-- The task --
The data below is to be set down exactly.

-- Material for this exercise --
---

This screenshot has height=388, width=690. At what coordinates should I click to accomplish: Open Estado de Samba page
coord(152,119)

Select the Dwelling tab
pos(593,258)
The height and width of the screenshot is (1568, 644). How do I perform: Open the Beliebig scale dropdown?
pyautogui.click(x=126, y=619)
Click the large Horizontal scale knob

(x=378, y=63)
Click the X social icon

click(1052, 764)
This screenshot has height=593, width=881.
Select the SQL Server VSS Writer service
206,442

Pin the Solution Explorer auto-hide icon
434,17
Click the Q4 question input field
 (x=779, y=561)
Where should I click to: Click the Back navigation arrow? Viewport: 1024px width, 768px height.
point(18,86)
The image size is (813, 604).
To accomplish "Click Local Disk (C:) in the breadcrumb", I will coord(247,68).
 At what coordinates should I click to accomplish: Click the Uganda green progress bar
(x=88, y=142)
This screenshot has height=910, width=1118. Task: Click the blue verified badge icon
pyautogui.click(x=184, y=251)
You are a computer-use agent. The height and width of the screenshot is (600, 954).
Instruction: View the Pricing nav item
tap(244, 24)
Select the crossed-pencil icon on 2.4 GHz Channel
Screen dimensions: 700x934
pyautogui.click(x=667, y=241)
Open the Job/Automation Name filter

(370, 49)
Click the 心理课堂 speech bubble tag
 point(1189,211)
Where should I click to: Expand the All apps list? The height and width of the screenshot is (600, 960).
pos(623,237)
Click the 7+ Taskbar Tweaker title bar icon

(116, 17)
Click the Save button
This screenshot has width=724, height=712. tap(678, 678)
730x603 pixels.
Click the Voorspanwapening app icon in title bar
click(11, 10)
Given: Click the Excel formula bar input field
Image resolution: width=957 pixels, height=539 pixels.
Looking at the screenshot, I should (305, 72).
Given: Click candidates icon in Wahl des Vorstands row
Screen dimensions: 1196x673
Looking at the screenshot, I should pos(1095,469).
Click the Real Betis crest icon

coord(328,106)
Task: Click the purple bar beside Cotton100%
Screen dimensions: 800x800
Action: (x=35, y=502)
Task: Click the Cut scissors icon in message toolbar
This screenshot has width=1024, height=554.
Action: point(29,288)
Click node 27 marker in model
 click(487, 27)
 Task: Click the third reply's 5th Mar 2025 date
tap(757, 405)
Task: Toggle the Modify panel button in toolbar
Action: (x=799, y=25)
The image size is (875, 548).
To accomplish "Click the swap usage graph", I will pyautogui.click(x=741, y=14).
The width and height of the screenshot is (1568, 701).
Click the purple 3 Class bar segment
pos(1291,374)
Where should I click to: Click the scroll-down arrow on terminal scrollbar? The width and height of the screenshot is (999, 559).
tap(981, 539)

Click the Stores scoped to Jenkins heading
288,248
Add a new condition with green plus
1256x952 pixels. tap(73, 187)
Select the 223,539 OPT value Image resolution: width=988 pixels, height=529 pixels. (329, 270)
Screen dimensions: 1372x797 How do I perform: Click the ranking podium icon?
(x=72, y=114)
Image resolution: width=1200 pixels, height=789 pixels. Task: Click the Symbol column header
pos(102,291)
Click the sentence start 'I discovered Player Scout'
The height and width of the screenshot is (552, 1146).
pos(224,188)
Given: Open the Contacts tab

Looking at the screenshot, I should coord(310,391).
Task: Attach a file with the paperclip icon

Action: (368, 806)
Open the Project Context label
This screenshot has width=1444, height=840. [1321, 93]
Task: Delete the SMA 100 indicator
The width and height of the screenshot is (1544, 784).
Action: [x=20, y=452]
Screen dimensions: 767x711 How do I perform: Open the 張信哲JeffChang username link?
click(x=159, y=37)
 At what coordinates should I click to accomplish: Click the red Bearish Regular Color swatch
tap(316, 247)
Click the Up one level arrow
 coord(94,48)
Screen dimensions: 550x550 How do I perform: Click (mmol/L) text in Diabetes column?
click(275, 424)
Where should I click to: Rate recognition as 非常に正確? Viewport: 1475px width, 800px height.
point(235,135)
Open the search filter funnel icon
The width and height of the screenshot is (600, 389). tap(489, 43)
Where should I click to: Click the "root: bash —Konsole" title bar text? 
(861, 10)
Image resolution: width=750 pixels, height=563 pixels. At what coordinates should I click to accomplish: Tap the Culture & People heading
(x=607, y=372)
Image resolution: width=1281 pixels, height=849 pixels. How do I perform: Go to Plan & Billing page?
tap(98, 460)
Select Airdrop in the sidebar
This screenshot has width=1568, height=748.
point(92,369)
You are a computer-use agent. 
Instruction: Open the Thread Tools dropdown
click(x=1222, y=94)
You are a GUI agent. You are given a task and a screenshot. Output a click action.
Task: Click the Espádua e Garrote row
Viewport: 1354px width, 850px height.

---

-- Response area --
This screenshot has height=388, width=690. At what coordinates should I click to accomplish: Open Estado de Samba page
coord(152,119)

Select the Dwelling tab
pos(593,258)
The height and width of the screenshot is (1568, 644). How do I perform: Open the Beliebig scale dropdown?
pyautogui.click(x=126, y=619)
Click the large Horizontal scale knob

(x=378, y=63)
Click the X social icon

click(1052, 764)
This screenshot has height=593, width=881.
Select the SQL Server VSS Writer service
206,442

Pin the Solution Explorer auto-hide icon
434,17
Click the Q4 question input field
 (x=779, y=561)
Where should I click to: Click the Back navigation arrow? Viewport: 1024px width, 768px height.
point(18,86)
The image size is (813, 604).
To accomplish "Click Local Disk (C:) in the breadcrumb", I will coord(247,68).
 At what coordinates should I click to accomplish: Click the Uganda green progress bar
(x=88, y=142)
This screenshot has height=910, width=1118. Task: Click the blue verified badge icon
pyautogui.click(x=184, y=251)
You are a computer-use agent. The height and width of the screenshot is (600, 954).
Instruction: View the Pricing nav item
tap(244, 24)
Select the crossed-pencil icon on 2.4 GHz Channel
Screen dimensions: 700x934
pyautogui.click(x=667, y=241)
Open the Job/Automation Name filter

(370, 49)
Click the 心理课堂 speech bubble tag
 point(1189,211)
Where should I click to: Expand the All apps list? The height and width of the screenshot is (600, 960).
pos(623,237)
Click the 7+ Taskbar Tweaker title bar icon

(116, 17)
Click the Save button
This screenshot has width=724, height=712. tap(678, 678)
730x603 pixels.
Click the Voorspanwapening app icon in title bar
click(11, 10)
Given: Click the Excel formula bar input field
Image resolution: width=957 pixels, height=539 pixels.
Looking at the screenshot, I should (305, 72).
Given: Click candidates icon in Wahl des Vorstands row
Screen dimensions: 1196x673
Looking at the screenshot, I should pos(1095,469).
Click the Real Betis crest icon

coord(328,106)
Task: Click the purple bar beside Cotton100%
Screen dimensions: 800x800
Action: (x=35, y=502)
Task: Click the Cut scissors icon in message toolbar
This screenshot has width=1024, height=554.
Action: point(29,288)
Click node 27 marker in model
 click(487, 27)
 Task: Click the third reply's 5th Mar 2025 date
tap(757, 405)
Task: Toggle the Modify panel button in toolbar
Action: (x=799, y=25)
The image size is (875, 548).
To accomplish "Click the swap usage graph", I will pyautogui.click(x=741, y=14).
The width and height of the screenshot is (1568, 701).
Click the purple 3 Class bar segment
pos(1291,374)
Where should I click to: Click the scroll-down arrow on terminal scrollbar? The width and height of the screenshot is (999, 559).
tap(981, 539)

Click the Stores scoped to Jenkins heading
288,248
Add a new condition with green plus
1256x952 pixels. tap(73, 187)
Select the 223,539 OPT value Image resolution: width=988 pixels, height=529 pixels. (329, 270)
Screen dimensions: 1372x797 How do I perform: Click the ranking podium icon?
(x=72, y=114)
Image resolution: width=1200 pixels, height=789 pixels. Task: Click the Symbol column header
pos(102,291)
Click the sentence start 'I discovered Player Scout'
The height and width of the screenshot is (552, 1146).
pos(224,188)
Given: Open the Contacts tab

Looking at the screenshot, I should coord(310,391).
Task: Attach a file with the paperclip icon

Action: (368, 806)
Open the Project Context label
This screenshot has width=1444, height=840. [1321, 93]
Task: Delete the SMA 100 indicator
The width and height of the screenshot is (1544, 784).
Action: [x=20, y=452]
Screen dimensions: 767x711 How do I perform: Open the 張信哲JeffChang username link?
click(x=159, y=37)
 At what coordinates should I click to accomplish: Click the red Bearish Regular Color swatch
tap(316, 247)
Click the Up one level arrow
 coord(94,48)
Screen dimensions: 550x550 How do I perform: Click (mmol/L) text in Diabetes column?
click(275, 424)
Where should I click to: Rate recognition as 非常に正確? Viewport: 1475px width, 800px height.
point(235,135)
Open the search filter funnel icon
The width and height of the screenshot is (600, 389). tap(489, 43)
Where should I click to: Click the "root: bash —Konsole" title bar text? 
(861, 10)
Image resolution: width=750 pixels, height=563 pixels. At what coordinates should I click to accomplish: Tap the Culture & People heading
(x=607, y=372)
Image resolution: width=1281 pixels, height=849 pixels. How do I perform: Go to Plan & Billing page?
tap(98, 460)
Select Airdrop in the sidebar
This screenshot has width=1568, height=748.
point(92,369)
You are a computer-use agent. 
Instruction: Open the Thread Tools dropdown
click(x=1222, y=94)
You are a GUI agent. You are given a task and a screenshot. Output a click action.
Task: Click the Espádua e Garrote row
Viewport: 1354px width, 850px height.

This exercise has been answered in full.